India is becoming an increasingly important partner for Germany and other Western countries in security, foreign, and trade policies. Despite the growing relevance of India, diplomatic engagement with New Delhi is met with some skepticism due to its extensive relations with Russia. India’s abstentions on UN resolutions concerning the war in Ukraine have prompted Western states to pursue a policy aimed at reducing India’s dependence on Russia and ultimately steering New Delhi away from Moscow.

However, India is not considering such a turnaround. The Indian government views contemporary Russia as an important and reliable partner, continuing the tradition of past relations with the Soviet Union. India and the Soviet Union signed a Treaty of Peace, Friendship, and Cooperation in 1971. In early July 2024, Indian Prime Minister Modi received the highest civilian award from the Russian Federation during his visit to Moscow. India’s strategic partnership with Russia is driven by arms and energy interests, as well as concerns about China’s hegemonic ambitions.

Longstanding Arms Cooperation

India considers Moscow a security partner that has supported it during crucial moments in its history. In the 1960s, about 80% of India’s military equipment was of Soviet origin. After the Soviet Union’s collapse, India diversified its military imports, with France, the USA, and Israel becoming important suppliers in the 2010s. Despite efforts to diversify, India’s dependency on Russian arms remains strong, especially in terms of maintenance and support. The US is the only country that could exert diplomatic pressure on India to reduce its military ties with Russia. However, Washington sees India as a crucial counterbalance to China in the Indo-Pacific region, as evidenced by the decision not to sanction India for acquiring Russian S-400 air defense systems.

Economic Win-Win Situation in Energy

In the field of energy, India views Russia as a reliable and affordable source for its growing energy needs. Since 2021, Russia has become India’s primary oil supplier, covering 44% of its needs in July 2024. Russia’s economic redirection and weak bargaining position benefit India, which relies on other countries for its energy security. Russia’s current partnership with India is advantageous for both countries, with India receiving Russian oil at reduced prices and an increase in bilateral trade set to reach $100 billion by 2030.

India’s Fear of Geopolitical Isolation

India sees Russia as an important partner in containing the power of regional rival China, which poses a significant security threat since the 1962 Sino-Indian border war.
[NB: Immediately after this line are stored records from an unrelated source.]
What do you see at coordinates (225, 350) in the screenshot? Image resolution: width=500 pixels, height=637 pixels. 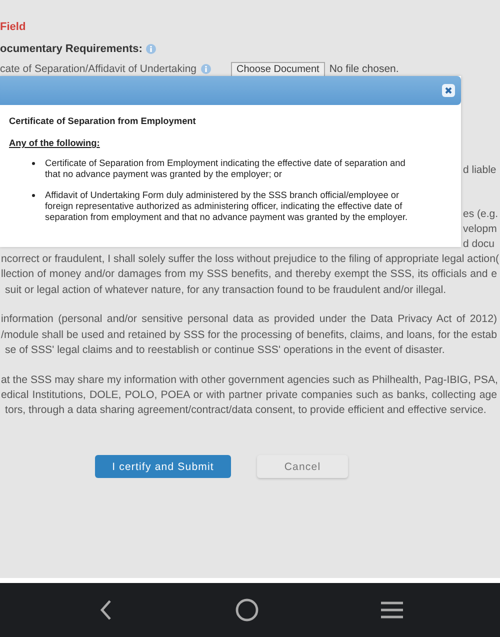 I see `text-line: se of SSS' legal claims and to reestablish or continue SSS' operations in the event of disaster.` at bounding box center [225, 350].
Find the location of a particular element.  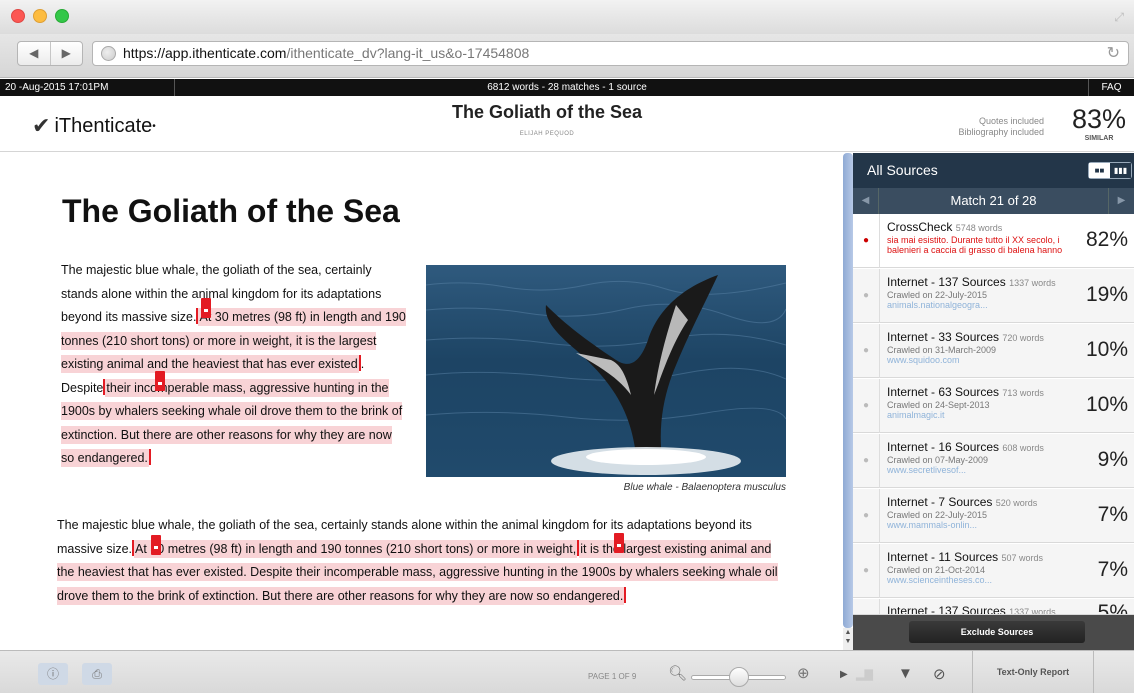

next-match-icon: ▶ is located at coordinates (1121, 201).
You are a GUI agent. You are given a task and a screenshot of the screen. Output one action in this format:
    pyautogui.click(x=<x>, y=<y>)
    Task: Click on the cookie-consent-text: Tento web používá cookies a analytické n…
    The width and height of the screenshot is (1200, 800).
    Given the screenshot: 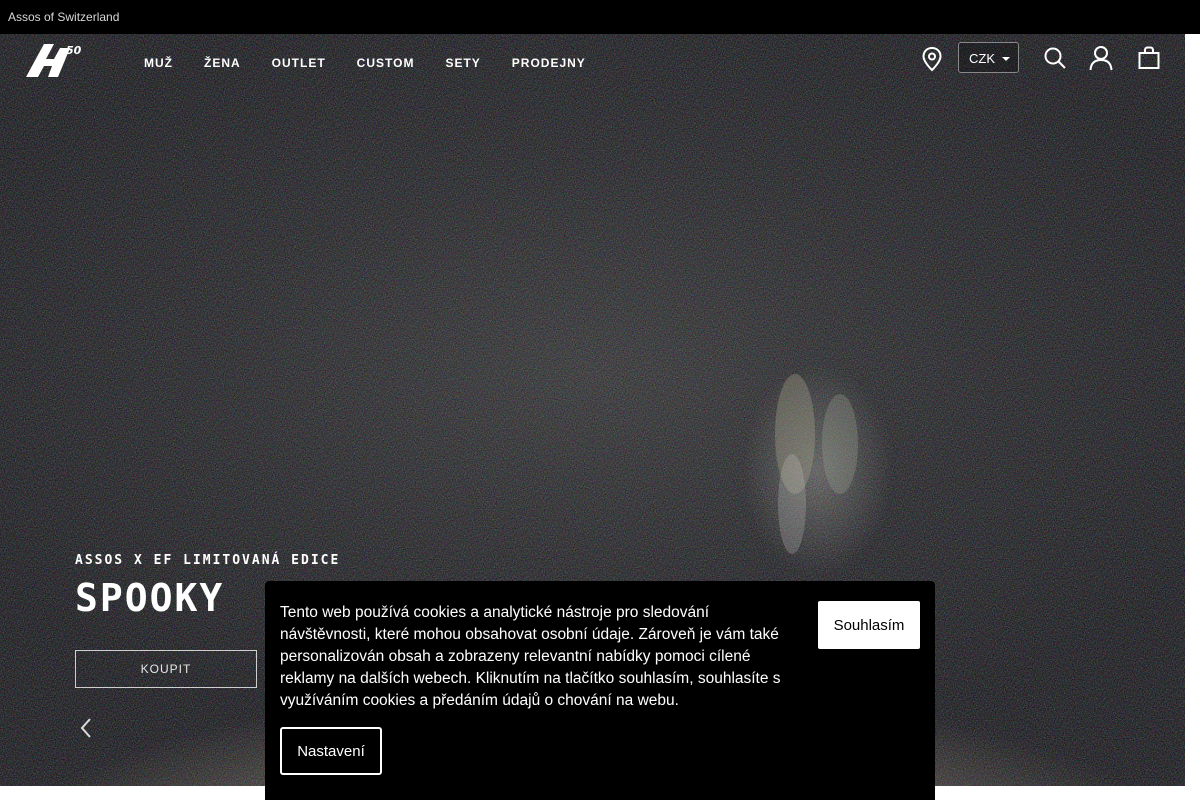 What is the action you would take?
    pyautogui.click(x=530, y=656)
India fears that China could militarily enforce its territorial claims in regions like Aksai Chin and Arunachal Pradesh. India aims to prevent the emergence of a third regional rival beyond China and Pakistan, particularly to maintain its privileged position with Russia.

Russia as Part of India’s Multi-Alignment Strategy

India aims to deepen partnerships with both Russia and Western countries, driven by strategic interests and the perception of Russia as a reliable partner. Following the invasion of Ukraine, India’s cooperation with Russia has shifted from arms to energy issues. While India’s relations with Russia may take on a more pragmatic tone, it is unlikely that New Delhi will publicly denounce Russian imperialism. India’s commitment to diversify its partnerships should not be misconstrued as a step towards detachment from Russia.

In conclusion, India’s foreign policy is based on interests rather than values, making it unlikely to become a traditional Western ally. Germany and the EU should prioritize their own and common interests in their partnership with India, focusing on security risks in Europe and the Indo-Pacific. Collaboration in climate policy with India has the potential to enhance energy security interests and boost mutual trade. Ongoing strategic dialogues are essential to address conflicts related to Russian revisionism.